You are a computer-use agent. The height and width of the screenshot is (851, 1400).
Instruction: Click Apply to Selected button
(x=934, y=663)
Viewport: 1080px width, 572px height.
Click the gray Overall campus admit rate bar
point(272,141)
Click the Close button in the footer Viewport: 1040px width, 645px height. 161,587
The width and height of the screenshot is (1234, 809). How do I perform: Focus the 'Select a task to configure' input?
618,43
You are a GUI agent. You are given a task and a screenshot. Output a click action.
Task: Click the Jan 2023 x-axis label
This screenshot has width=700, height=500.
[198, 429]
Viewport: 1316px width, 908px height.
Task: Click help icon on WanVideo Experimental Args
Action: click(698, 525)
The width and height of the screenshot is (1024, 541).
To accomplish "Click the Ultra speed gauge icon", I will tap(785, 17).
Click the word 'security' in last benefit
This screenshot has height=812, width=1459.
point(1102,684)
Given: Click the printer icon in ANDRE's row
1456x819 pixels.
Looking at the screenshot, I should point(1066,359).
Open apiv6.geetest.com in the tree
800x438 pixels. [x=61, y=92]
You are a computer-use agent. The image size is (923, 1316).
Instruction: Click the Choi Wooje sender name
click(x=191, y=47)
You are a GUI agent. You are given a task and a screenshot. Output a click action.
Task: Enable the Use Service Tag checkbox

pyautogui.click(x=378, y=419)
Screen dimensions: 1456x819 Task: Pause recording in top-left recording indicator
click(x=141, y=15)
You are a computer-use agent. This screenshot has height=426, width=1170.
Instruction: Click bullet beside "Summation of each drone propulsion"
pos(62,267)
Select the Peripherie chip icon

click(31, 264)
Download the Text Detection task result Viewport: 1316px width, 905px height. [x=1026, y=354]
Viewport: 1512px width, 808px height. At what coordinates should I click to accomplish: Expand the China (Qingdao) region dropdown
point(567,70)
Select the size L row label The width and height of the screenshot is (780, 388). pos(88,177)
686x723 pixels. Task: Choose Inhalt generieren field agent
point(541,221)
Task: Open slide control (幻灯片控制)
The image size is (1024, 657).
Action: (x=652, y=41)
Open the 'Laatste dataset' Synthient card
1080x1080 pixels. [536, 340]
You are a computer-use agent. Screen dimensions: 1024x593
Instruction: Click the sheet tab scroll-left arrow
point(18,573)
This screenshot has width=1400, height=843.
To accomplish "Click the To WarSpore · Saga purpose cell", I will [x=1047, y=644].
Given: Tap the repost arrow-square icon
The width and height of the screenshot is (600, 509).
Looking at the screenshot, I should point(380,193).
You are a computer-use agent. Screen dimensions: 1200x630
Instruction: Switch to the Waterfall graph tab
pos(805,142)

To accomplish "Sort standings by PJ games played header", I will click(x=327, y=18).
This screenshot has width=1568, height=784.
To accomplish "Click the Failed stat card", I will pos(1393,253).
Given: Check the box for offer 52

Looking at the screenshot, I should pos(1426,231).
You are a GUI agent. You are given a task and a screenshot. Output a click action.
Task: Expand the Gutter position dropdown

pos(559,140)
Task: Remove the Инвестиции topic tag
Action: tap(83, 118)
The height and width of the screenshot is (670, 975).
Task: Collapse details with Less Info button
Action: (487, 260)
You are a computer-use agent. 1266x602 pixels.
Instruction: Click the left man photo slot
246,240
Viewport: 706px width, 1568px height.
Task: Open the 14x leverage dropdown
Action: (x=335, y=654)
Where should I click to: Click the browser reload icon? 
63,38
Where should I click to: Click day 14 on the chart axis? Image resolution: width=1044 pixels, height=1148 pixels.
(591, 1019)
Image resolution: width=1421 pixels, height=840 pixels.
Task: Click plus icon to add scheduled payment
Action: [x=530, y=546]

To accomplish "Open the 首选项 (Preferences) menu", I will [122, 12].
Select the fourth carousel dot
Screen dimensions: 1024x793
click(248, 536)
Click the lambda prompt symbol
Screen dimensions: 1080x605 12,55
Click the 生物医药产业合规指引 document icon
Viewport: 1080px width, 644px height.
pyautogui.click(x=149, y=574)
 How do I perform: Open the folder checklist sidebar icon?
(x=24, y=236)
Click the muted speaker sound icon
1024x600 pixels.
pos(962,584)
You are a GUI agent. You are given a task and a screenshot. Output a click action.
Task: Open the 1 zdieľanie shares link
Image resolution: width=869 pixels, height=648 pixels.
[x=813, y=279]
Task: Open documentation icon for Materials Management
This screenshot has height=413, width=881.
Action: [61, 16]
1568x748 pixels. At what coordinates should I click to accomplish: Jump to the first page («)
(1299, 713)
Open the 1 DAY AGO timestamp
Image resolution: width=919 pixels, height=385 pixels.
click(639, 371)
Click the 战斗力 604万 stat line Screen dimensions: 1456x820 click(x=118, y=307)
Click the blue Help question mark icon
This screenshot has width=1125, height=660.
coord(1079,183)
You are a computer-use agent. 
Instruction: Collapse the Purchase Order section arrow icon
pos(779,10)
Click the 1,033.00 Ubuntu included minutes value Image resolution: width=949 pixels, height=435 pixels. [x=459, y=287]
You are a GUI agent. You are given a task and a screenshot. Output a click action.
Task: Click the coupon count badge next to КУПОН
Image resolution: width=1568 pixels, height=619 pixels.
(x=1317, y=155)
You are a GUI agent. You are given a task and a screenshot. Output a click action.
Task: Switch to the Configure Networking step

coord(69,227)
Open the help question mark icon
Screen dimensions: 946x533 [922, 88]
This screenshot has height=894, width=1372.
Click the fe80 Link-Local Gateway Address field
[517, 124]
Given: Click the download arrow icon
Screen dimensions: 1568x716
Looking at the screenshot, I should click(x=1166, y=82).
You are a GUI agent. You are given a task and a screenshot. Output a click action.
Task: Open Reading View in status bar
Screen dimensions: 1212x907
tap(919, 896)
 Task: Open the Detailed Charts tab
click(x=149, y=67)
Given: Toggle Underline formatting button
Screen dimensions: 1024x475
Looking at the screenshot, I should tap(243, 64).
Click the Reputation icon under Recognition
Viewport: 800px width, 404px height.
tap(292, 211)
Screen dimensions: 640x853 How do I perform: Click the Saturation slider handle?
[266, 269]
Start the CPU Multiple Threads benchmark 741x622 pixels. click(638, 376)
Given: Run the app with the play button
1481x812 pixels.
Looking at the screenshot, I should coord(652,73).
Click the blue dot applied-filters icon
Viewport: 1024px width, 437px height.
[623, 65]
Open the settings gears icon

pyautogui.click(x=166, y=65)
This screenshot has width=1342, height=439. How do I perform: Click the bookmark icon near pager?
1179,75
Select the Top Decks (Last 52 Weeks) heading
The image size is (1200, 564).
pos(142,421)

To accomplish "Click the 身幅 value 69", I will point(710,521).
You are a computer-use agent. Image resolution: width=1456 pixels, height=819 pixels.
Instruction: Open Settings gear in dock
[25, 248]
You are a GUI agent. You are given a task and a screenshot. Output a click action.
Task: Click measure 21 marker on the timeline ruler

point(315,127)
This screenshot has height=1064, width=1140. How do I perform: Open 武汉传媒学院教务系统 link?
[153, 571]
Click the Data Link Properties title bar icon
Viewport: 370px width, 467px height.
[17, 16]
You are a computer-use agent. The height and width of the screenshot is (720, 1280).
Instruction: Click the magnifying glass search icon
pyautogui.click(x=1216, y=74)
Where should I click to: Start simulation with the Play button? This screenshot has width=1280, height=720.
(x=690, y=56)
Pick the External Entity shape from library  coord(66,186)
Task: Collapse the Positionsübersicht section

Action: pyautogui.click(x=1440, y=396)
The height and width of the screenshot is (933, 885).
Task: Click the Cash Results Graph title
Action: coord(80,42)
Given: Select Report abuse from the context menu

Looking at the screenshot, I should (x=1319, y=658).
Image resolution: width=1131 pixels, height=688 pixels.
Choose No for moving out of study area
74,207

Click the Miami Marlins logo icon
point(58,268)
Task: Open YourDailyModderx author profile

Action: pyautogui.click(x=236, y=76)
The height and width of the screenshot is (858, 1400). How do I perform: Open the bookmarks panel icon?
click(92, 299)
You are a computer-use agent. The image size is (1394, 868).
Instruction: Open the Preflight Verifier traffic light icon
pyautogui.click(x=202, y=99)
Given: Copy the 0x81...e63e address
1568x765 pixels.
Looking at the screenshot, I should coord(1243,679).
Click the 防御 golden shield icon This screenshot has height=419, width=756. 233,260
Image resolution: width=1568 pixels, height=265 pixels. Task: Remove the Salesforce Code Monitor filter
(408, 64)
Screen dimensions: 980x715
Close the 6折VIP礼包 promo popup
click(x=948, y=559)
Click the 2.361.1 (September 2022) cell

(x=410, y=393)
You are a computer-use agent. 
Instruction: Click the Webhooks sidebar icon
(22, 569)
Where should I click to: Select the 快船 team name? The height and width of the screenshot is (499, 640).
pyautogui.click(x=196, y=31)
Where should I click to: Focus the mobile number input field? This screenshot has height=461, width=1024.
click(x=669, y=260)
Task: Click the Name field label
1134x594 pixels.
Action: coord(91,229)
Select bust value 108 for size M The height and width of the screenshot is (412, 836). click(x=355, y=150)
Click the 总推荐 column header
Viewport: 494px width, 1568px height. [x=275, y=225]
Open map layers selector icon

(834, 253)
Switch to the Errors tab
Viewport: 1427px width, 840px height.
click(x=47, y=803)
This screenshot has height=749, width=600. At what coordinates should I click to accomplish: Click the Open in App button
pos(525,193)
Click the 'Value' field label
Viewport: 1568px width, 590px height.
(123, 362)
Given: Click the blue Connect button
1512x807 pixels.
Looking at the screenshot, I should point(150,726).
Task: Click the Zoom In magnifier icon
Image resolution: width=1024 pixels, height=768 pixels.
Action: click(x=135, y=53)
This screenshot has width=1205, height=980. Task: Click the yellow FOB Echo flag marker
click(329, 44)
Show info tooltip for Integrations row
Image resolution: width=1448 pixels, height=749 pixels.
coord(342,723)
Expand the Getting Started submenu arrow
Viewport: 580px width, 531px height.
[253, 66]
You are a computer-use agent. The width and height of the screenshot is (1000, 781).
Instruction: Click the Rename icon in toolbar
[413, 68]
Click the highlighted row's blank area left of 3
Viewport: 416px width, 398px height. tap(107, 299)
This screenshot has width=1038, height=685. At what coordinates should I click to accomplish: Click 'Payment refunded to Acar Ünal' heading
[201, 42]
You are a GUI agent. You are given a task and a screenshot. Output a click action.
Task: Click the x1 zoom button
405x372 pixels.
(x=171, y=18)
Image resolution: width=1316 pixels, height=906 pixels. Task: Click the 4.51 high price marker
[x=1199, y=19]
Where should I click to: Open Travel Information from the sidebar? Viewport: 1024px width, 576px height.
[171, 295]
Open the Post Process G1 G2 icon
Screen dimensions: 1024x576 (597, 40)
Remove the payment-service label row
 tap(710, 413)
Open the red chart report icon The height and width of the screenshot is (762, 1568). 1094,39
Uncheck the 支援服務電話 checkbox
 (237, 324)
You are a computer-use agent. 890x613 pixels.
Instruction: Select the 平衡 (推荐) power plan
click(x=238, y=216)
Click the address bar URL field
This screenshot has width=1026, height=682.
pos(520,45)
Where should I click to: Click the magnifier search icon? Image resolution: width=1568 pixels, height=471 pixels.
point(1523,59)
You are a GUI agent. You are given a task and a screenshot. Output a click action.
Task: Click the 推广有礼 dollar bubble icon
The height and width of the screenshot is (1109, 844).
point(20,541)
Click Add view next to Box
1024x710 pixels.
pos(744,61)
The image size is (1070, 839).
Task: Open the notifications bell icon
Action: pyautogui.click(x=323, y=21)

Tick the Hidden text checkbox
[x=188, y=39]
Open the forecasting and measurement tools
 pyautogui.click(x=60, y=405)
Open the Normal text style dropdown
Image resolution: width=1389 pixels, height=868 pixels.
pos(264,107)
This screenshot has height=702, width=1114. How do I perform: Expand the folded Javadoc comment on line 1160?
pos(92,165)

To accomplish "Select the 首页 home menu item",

▶ **Work to complete**
Repeat the items word for word. Start at the line that contains "Remove the payment-service label row" and continue through the final line of the items, including both.

▶ **Answer for this exercise**
Remove the payment-service label row
 tap(710, 413)
Open the red chart report icon The height and width of the screenshot is (762, 1568). 1094,39
Uncheck the 支援服務電話 checkbox
 (237, 324)
You are a computer-use agent. 890x613 pixels.
Instruction: Select the 平衡 (推荐) power plan
click(x=238, y=216)
Click the address bar URL field
This screenshot has width=1026, height=682.
pos(520,45)
Where should I click to: Click the magnifier search icon? Image resolution: width=1568 pixels, height=471 pixels.
point(1523,59)
You are a GUI agent. You are given a task and a screenshot. Output a click action.
Task: Click the 推广有礼 dollar bubble icon
The height and width of the screenshot is (1109, 844).
point(20,541)
Click Add view next to Box
1024x710 pixels.
pos(744,61)
The image size is (1070, 839).
Task: Open the notifications bell icon
Action: pyautogui.click(x=323, y=21)

Tick the Hidden text checkbox
[x=188, y=39]
Open the forecasting and measurement tools
 pyautogui.click(x=60, y=405)
Open the Normal text style dropdown
Image resolution: width=1389 pixels, height=868 pixels.
pos(264,107)
This screenshot has height=702, width=1114. How do I perform: Expand the folded Javadoc comment on line 1160?
pos(92,165)

To accomplish "Select the 首页 home menu item",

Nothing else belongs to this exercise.